Il 54 si guadagna la definizione di crossover attraverso l'autonomia. Scendendo a un'andatura economica fra i 12 e i 12,5 nodi l'autonomia si allunga oltre le 4.200 miglia nautiche, quanto basta alle traversate atlantiche di El Leon. La costruzione in alluminio tiene il dislocamento vicino alle 410 tonnellate a pieno carico, il che aiuta sia la velocità sia il raggio. Stabilizzatori a zero velocità e in navigazione tengono lo yacht comodo alla fonda e sulle tratte lunghe. L'architettura navale arriva dallo studio Ausonio di Viareggio.
Per l'armatore che vuole attraversare gli oceani in fretta
Il GranSport 54 si adatta a un armatore che intende viaggiare in lungo e in largo invece di restare in una sola zona di crociera. La sua autonomia e i suoi standard permettono traversate oceaniche, mentre la velocità gli fa coprire le tratte costiere molto più in fretta di uno yacht dislocante convenzionale. Quella miscela di raggio e passo rende praticabili, e non un compromesso, stagioni lunghe su oceani diversi. La combinazione di ufficio e spazio di crociera di El Leon mostra che la barca può fare anche da base mobile per un armatore che continua a lavorare in mare. Nove persone di equipaggio gestiscono uno yacht di capacità autenticamente da superyacht.

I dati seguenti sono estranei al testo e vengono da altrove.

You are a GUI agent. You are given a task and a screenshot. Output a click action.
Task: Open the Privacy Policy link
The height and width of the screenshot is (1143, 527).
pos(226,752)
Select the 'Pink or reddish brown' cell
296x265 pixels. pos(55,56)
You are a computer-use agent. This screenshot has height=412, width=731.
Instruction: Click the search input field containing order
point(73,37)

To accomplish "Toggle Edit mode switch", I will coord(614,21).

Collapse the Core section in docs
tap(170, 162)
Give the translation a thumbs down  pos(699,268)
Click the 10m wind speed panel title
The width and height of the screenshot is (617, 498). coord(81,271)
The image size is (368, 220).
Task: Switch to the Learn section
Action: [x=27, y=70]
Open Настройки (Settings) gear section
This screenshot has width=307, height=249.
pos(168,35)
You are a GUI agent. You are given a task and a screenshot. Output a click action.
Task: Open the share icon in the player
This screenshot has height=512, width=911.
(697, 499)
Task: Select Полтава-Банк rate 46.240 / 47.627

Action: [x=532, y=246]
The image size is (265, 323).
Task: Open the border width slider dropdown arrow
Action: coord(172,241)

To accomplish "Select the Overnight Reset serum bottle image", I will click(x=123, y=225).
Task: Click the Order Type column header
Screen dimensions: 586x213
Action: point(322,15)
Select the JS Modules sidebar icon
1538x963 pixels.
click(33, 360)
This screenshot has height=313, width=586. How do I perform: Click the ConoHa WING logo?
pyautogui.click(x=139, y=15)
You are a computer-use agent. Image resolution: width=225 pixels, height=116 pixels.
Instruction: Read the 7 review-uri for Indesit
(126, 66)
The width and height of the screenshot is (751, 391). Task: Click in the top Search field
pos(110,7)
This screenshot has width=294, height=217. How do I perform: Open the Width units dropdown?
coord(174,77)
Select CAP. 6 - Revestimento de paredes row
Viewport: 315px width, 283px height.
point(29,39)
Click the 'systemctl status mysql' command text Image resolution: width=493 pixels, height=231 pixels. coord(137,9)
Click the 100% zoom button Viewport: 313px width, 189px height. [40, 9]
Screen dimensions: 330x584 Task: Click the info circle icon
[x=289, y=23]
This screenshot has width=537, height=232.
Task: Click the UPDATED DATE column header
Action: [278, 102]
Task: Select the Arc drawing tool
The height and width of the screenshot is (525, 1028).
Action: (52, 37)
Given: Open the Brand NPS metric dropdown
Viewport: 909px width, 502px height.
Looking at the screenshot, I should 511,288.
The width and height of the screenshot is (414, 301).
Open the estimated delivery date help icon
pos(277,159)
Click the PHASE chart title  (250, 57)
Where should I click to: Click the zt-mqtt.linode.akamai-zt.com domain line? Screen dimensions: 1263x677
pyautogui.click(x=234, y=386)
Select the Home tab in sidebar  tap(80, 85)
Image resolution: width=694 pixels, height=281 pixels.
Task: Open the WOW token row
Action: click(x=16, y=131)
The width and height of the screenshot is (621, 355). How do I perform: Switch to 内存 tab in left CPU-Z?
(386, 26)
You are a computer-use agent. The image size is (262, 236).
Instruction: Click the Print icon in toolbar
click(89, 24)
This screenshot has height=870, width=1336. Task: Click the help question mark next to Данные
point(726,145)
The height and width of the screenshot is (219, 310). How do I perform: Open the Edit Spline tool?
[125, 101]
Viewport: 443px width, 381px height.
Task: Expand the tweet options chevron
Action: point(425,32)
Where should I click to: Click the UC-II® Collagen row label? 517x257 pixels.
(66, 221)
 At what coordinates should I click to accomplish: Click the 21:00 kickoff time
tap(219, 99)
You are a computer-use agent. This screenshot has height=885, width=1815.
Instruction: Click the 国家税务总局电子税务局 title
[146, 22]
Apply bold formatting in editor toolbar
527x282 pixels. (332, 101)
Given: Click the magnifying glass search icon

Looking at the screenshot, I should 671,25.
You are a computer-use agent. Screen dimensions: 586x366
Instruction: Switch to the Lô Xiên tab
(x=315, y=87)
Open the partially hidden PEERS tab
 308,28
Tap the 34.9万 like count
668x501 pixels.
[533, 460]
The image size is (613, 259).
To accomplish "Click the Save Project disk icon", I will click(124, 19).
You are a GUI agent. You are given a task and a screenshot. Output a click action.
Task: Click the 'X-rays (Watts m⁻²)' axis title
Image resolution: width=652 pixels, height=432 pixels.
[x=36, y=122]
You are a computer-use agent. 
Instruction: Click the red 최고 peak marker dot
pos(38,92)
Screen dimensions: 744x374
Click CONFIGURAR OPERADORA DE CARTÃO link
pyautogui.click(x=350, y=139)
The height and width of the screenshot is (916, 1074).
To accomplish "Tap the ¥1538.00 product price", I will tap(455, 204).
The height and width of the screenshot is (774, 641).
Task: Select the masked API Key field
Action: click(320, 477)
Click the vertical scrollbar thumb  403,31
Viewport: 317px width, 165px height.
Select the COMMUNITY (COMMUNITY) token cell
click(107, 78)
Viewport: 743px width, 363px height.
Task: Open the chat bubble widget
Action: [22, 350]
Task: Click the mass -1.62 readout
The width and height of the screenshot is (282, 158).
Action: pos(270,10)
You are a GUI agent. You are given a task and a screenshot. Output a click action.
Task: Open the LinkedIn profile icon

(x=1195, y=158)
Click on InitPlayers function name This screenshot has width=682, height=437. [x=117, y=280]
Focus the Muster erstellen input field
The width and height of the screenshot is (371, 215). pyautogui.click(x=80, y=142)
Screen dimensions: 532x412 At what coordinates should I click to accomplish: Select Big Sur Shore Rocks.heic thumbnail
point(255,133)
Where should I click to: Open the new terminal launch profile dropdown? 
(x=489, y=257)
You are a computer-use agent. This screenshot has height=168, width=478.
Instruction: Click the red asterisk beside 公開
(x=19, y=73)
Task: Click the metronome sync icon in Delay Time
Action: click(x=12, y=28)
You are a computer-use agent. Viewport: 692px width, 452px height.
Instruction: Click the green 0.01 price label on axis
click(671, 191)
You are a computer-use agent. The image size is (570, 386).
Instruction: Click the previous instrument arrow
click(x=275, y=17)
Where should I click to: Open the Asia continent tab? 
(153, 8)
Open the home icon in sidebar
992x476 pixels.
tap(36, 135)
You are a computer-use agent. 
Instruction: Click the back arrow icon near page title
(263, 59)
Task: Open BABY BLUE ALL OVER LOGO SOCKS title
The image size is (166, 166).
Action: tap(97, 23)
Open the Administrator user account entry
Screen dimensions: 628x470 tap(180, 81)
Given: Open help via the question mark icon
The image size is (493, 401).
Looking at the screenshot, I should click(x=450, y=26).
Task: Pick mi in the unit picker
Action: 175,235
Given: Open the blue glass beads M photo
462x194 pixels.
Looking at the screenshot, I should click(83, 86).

Sul mercato il 54 è un oggetto raro, sia come costruzione più grande di Overmarine sia come crossover veloce a questa lunghezza. Compete meno sul prezzo che sulla promessa specifica di velocità con autonomia vera, che pochi rivali mettono insieme. Il suo curriculum transatlantico dà a quella promessa una prova concreta. Quella rarità aiuta anche a tenere il valore in un mercato dell'usato ristretto. Per un armatore con una visione globale che detesta le navigazioni lente, il 54 propone un caso insolitamente diretto.
Design
- Esterni: Alberto Mancini Yacht Design (with Overmarine Group)
- Interni: Overmarine Group / owner's choice
- Architettura navale: PierLuigi Ausonio Naval Architecture (P.L.A.N.A. Design)
A chi si rivolge: Armatori con una visione globale che vogliono fare traversate oceaniche e navigazioni lunghe a velocità vera, con l'autonomia e gli standard di un superyacht dislocante.